Poorly treated corneal abrasion can progress into a corneal ulcer affecting the function of the dormant keratocytes in the corneal stromal layer [152], or otherwise, the initial injury may also penetrate directly deep into the stroma. Keratocytes are stromal cells derived from mesenchymal cells that are essential for corneal transparency, maintenance of its shape, and production of the extracellular matrix [153]. The healing process of the corneal stromal layer activates quiescent keratocytes and triggers their transition into repair phenotypes: fibroblasts and myofibroblasts [154]. These different phenotypes have specific gene and protein expressions such as aldehyde dehydrogenase (ALDH), α-smooth muscle actin (α-SMA), vimentin, collagen I, and lumican, which can be analyzed for their presence and functions. The transition of quiescent keratocytes to fibroblasts and myofibroblasts caused reduced ALDH expression, one of the essential corneal crystallins members involved in corneal transparency [155]. The diminished presence of α-SMA is associated with corneal fibroblast differentiation to myofibroblasts during wound closure [156], while increased expression of vimentin indicated proliferation during wound healing [156]. Moreover, lumican is believed to retain corneal transparency during stromal wound healing through its role as a proteoglycan in collagenous matrix assembly [156,157]. In an in vitro corneal ulcer wound healing model, 0.0025% concentration of AH has been reported to expedite wound closure. AH upregulated vimentin, collagen I, and lumican gene expressions while downregulated both gene and protein expressions of ALDH, ⍺-SMA, and matrix metallopeptidase 12. Hence, AH expedited stromal wound closure by enhancing cellular migration and differentiation [156].
Along with AH, Gelam honey (GH) is another type of Malaysian honey that is collected by the Apis mellifera honeybees from Gelam (Melaleuca spp) trees [158]. Apart from its high sugar content, GH contains a substantial amount of vitamins C, B1, and B3; flavonoids; and many other components [159]. In comparison to AH, as low as 0.0015% of GH concentration has been reported to enhance the proliferation of corneal keratocytes and CECs while retaining their phenotypical expression [160,161].

4.5. Dry Eye

Dry eye is a condition with various underlying aetiologies characterized by a disrupted aqueous tear film resulting in symptoms such as mild ocular discomfort or visual disturbance. It is a common condition that affects 5–30% of the population [57]. The use of contact lenses is among the commonest causes of dry eye. About 50% of contact lens wearers reported having dry eye symptoms together with eye discomfort [162]. An inflammatory process has been widely recognized as the fundamental pathophysiology of dry eye disease [163], other than an increase in tear film osmolarity [57]. While tear replacement therapy with artificial tear eye drops has long been the treatment of choice in managing dry eye, this does not aim to reverse the principal mechanism.
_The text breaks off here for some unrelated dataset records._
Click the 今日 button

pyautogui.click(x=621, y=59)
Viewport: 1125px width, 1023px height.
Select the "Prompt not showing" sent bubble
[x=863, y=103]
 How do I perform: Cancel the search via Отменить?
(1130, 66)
Therefore, honey with the well-known therapeutic properties of anti-inflammatory and antibacterial has been assessed and evaluated for its potential as a future alternative or adjunctive therapy in managing dry eye disease [164].
Any abnormalities occurring in the lacrimal gland, the gland producing tear film, may also result in tear film disruption. For instance, a long digital device exposure to the gland may cause lacrimal gland hypofunction, and normal aging has resulted in its malfunction, compromising the tear film integrity [164,165]. An evaporative dry eye disease caused by MGD increases tear evaporation and osmolarity, which subsequently extends the susceptibility to ocular surface inflammation and epithelial disruption [166].
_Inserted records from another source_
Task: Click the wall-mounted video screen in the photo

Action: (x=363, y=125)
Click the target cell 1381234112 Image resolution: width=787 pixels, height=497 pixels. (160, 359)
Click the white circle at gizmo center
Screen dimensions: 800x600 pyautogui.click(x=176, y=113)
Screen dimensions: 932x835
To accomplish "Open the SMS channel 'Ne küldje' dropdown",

Optimel Manuka+ Dry Eye drops (Optimel) is an MGH containing a proprietary mix of 16% Leptospermum spp. (manuka) honey and other Australian and New Zealand honey, which have been approved to treat chronic dry eye conditions and blepharitis [162]. A study was carried out to investigate the effects of Optimel eye drop on contact lens-related dry eye by comparing two ways of treatment. One group received the Optimel eye drop for two weeks, followed by another two weeks of conventional lubricant (Systane Ultra), while the other group received the reverse pattern of the treatment. Following Optimel eye drop treatment, dry eye symptoms were significantly alleviated. However, the overall signs of dry eyes seemed to have no significant difference, probably due to the limited time of treatment. However, a majority of the subjects reported good compliance with Optimel eye drop treatment, indicating its safety in reducing dry eye symptoms in contact lens wearers [162].
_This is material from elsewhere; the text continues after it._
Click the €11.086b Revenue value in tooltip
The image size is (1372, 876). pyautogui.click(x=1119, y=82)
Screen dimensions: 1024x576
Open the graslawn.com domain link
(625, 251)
In another study, Optimel eye gel (98% of Leptospermum species honey) and eye drops were both included as an adjunct to the conventional therapy (warm compression, lid massage, and eye lubricant) in a randomized trial for evaporative dry eye due to MGD. Following two months of therapy, both treatments alleviated conjunctival redness and dry eye symptoms and reduced the need for lubricants. Optimel eye gel significantly improved meibomian gland expressibility and meibum quality. On the other hand, the Optimel eye drop markedly reduced the growth of bacteria at the eyelid margin, whereas both Optimel treatments greatly suppressed S. epidermidis growth [166]. In a separate study, Tan J et al. demonstrated the comparison of the effects of an Optimel eye drop and conventional lubricant on the tear film properties in 42 participants with dry eye symptoms (Ocular Surface Disease Index score (ODSI) >12). Following 28 days of treatment, a significant reduction in both tear film evaporation rate and OSDI score were observed in the Optimel eye drop group [163].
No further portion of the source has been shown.